PL para farmacêutico dar receita é barrado

O presidente da Associação Médica do Amazonas, Aristóteles Alencar, e o presidente do Conselho Regional de Medicina do Estado do Amazonas, José Sobrinho, condenaram o projeto

Asafe Augusto /Redacao@diarioam.com.br

Manaus – O Projeto de Lei (PL) nº 155/2017 que permite a prescrição de receituário de medicamentos por profissionais farmacêuticos foi barrado, ontem (21), pela Comissão de Constituição e Justiça (CCJ) da Assembleia Legislativa do Estado (ALE).  O PL foi de autoria do deputado Francisco Souza (Podemos).

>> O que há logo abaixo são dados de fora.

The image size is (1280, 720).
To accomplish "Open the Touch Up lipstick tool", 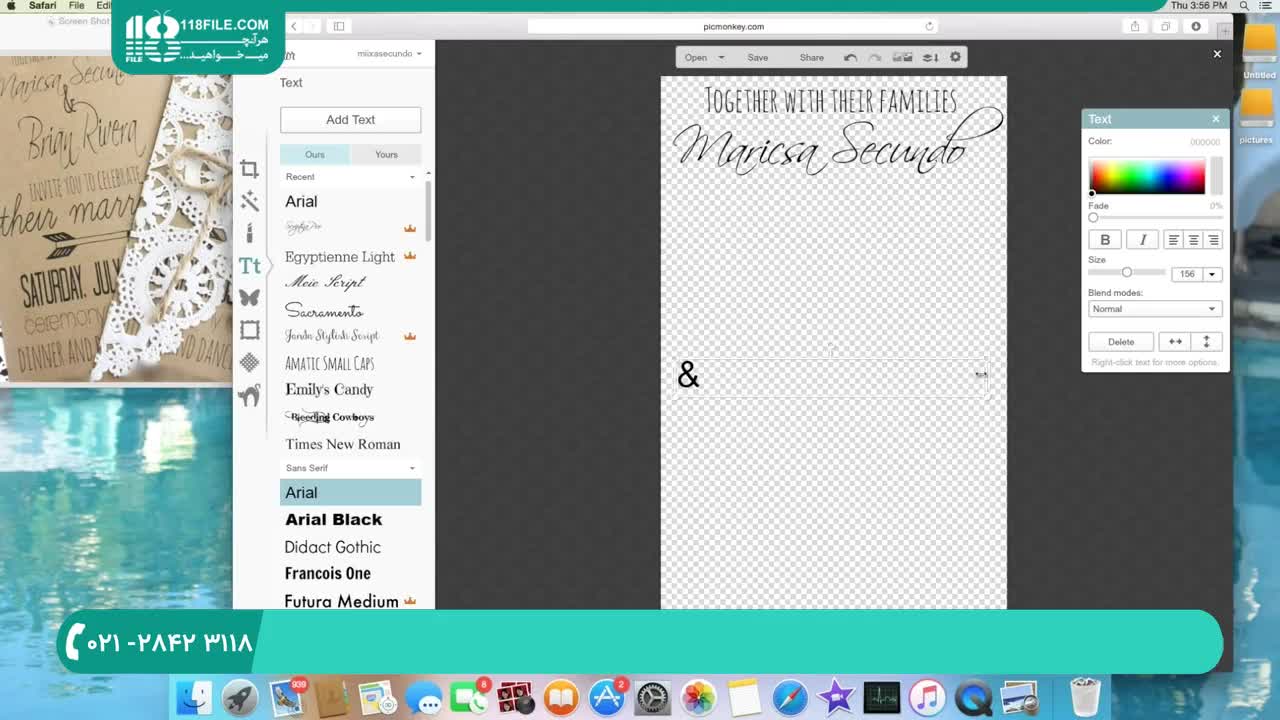I will pyautogui.click(x=249, y=233).
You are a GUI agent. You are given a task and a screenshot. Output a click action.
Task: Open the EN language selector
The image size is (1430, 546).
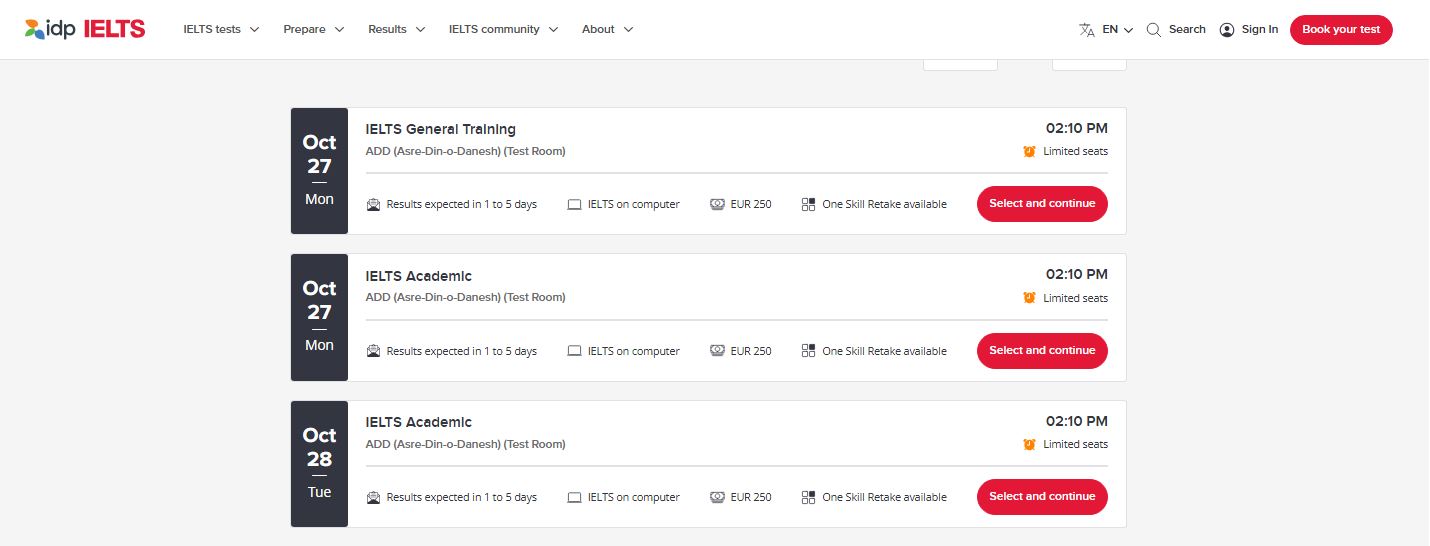[x=1117, y=30]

Conforme os dois órgãos, somente três categorias profissionais possuem atribuição legal para prescrever medicamentos: médicos, cirurgiões dentistas e médicos veterinários (Foto: Jair Araújo)

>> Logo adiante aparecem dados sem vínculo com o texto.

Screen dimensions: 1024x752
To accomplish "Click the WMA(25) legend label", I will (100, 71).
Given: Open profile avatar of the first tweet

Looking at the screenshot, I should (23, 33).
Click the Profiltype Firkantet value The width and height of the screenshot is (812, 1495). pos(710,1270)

De acordo com o autor do pedido que solicitou a queda do PL, deputado Belarmino Lins (Pros), a CCJ fez o que era coerente impedindo a tramitação do Projeto. “É um projeto inconstitucional já que a prescrição médica é matéria regida por legislação federal, sendo de exclusiva competência do profissional médico”, disse.

O presidente da Associação Médica do Amazonas, Aristóteles Alencar, e o presidente do Conselho Regional de Medicina do Estado do Amazonas (CREMAM), José Bernardes Sobrinho, participaram da reunião da CCJ e condenaram o Projeto.

Conforme os dois órgãos, somente três categorias profissionais possuem atribuição legal para prescrever medicamentos: médicos, cirurgiões dentistas e médicos veterinários.

Os presidentes afirmaram que o projeto de Souza é incompatível com o Código de Ética Médico, que proíbe os profissionais médicos de exercerem sua profissão “valendo-se de artifícios espúrios, como o conluio e a obtenção de vantagens em razão de farmácias e indústrias farmacêuticas, tudo em detrimento da saúde do paciente”.

De acordo com eles, o projeto expressa uma contradição entre o livre exercício da profissão e a finalidade lucrativa que a medida visa acarretar, em detrimento da saúde da população.